Aku menarik gambar itu. Kaktus mini yang cantik. Sementara di belakangnya tertulis kata, “Miss u.”

Senyumku kian lebar, merasa bahwa si anonim memang benar secret admirer-ku. Ya ... aku mungkin patah hati karena Saka, tapi setidaknya masih ada yang menyukaiku, kan?
Kenapa aku terdengar sombong sekarang?

“Minggir!”

Aku diseruduk dari belakang, nyaris limbung jika tidak segera berpegangan pada deretan loker itu. “Zafran!” seruku, memanyunkan bibir.

“Lu ngalangin jalan gue, Gea! Loker lu kan di situ.”

“Ya tapi gak main seruduk juga kali!” Memang tadi aku berdiri di depan loker Zafran yang tepat berada di samping lokerku. Tapi tetap saja caranya salah, kan?

“Suka-suka gue,” jawabnya enteng. Lantas mengeluarkan lolipop dari saku baju.

Dengan gerakan kilat, aku menyambar permen itu. Membawa lari sembari membukanya.

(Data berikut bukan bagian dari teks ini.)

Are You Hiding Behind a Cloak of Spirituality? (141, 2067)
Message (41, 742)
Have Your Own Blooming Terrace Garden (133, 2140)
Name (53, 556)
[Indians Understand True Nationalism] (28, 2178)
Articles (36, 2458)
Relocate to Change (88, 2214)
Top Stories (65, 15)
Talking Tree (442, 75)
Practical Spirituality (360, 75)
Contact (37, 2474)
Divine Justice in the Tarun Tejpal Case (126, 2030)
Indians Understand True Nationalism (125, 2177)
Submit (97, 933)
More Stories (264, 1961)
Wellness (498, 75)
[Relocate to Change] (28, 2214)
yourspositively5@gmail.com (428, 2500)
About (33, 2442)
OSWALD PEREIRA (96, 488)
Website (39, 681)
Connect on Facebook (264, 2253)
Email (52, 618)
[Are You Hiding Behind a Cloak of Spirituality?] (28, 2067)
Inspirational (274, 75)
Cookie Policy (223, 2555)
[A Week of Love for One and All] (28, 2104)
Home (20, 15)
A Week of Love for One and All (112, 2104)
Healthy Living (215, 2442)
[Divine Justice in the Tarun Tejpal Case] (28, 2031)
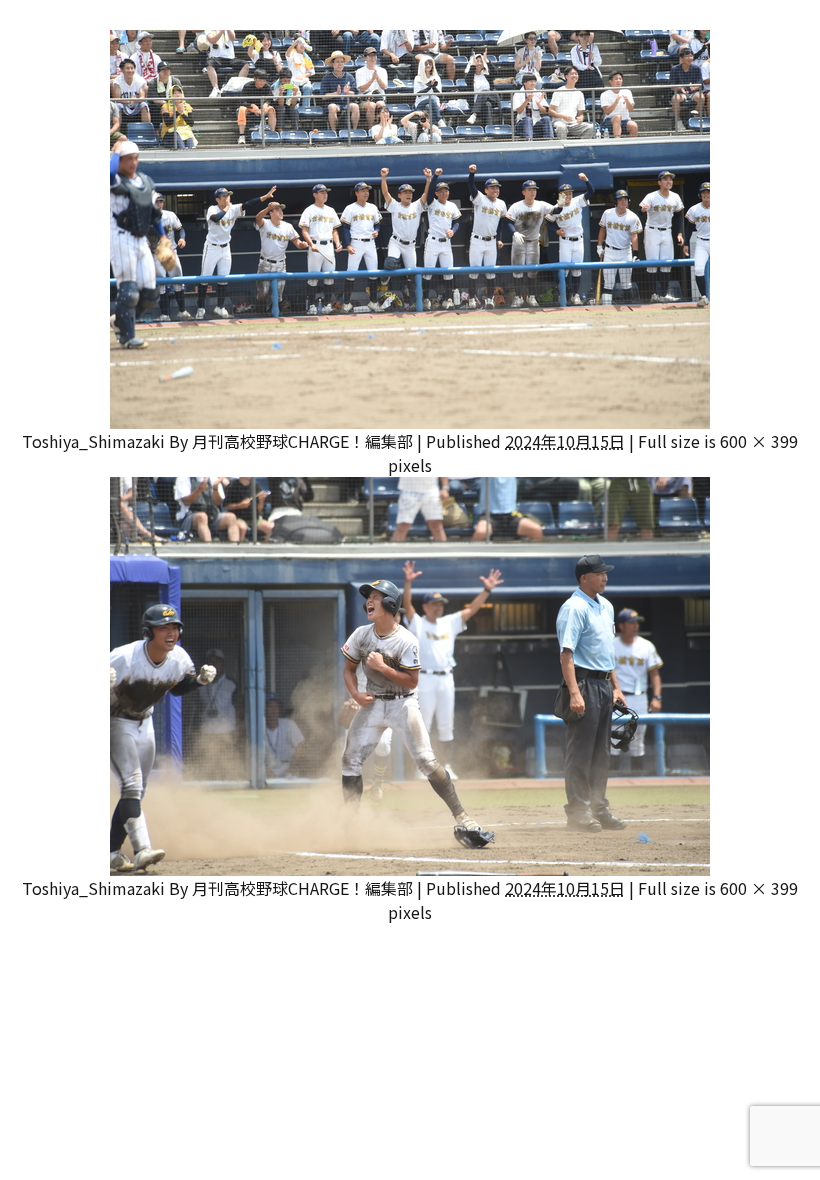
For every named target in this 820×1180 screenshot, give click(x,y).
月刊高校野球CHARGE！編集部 (302, 441)
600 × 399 (759, 441)
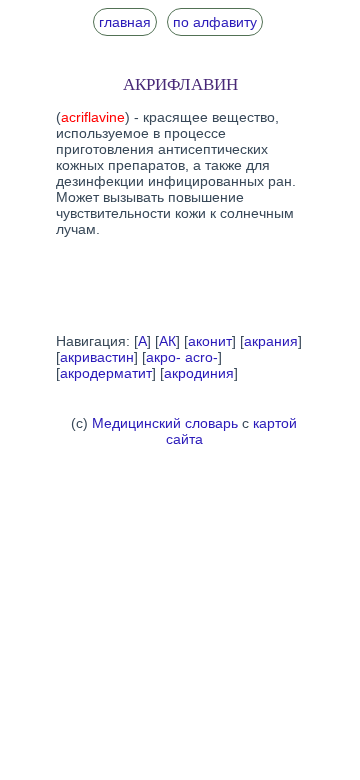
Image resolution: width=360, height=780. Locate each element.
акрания (271, 341)
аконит (210, 341)
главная (125, 22)
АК (167, 341)
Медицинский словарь (165, 423)
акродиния (199, 373)
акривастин (97, 357)
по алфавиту (215, 22)
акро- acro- (182, 357)
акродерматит (106, 373)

“Double G, itu satu-satunya, elah!”

Aku yang sudah berada di depan kelas menjulurkan lidah. Lalu dengan gerakan seperti slow motion memasukkan permen itu ke mulutku.

***

“Tentang duta persahabatan gimana?” tanya Zafran saat jam istirahat. Kami tengah menikmati santap siang di kantin.

Gerakanku menyendok kuah terhenti, “Gak jadi,” jawabku. Lalu kembali menyuap bakso berkuah bening itu.

Zafran mengangkat kepala, “Kok?” tanyanya.

Aku mengedikkan bahu, “Setelah gue pikir, itu bukan urusan gue.”

“Kenapa? Bukannya kemarin lu ngebet banget pengen mereka akur?”

Aku menggigit bibir, bimbang haruskah menceritakan insiden kemarin atau tidak. “Sakanya gak mau,” jawabku sekenanya. Kembali menyuap makanan, aku harap Zafran tidak lagi membahas itu.

Namun, tentu saja itu tidak berguna untuk Zafran. Reporter Genius itu justru meletakkan sendoknya, yang artinya dia lebih dari serius sekarang. “Ngomong, Ge!”

Nah, benar, kan?

Aku menghela napas. Baiklah, mungkin tidak ada salahnya memberitahu Zafran. Meletakkan sendok, aku lantas mulai bercerita.

“Kemungkinannya ada dua ....” Zafran berucap setelah aku selesai bercerita, “Eldi yang menyebabkan masalah pada Saka, atau Saka yang membuat masalah sama Eldi.” Zafran mengernyit, lantas terkekeh sendiri, “Eh, sama aja ya?”

Aku menanggapi decak cukup keras.

“Intinya, Ge ....” lanjutnya lagi, “Mereka gak mungkin kan saling benci kalau gak ada akarnya? Yah mungkin ... berkaitan dengan latar belakang Saka.”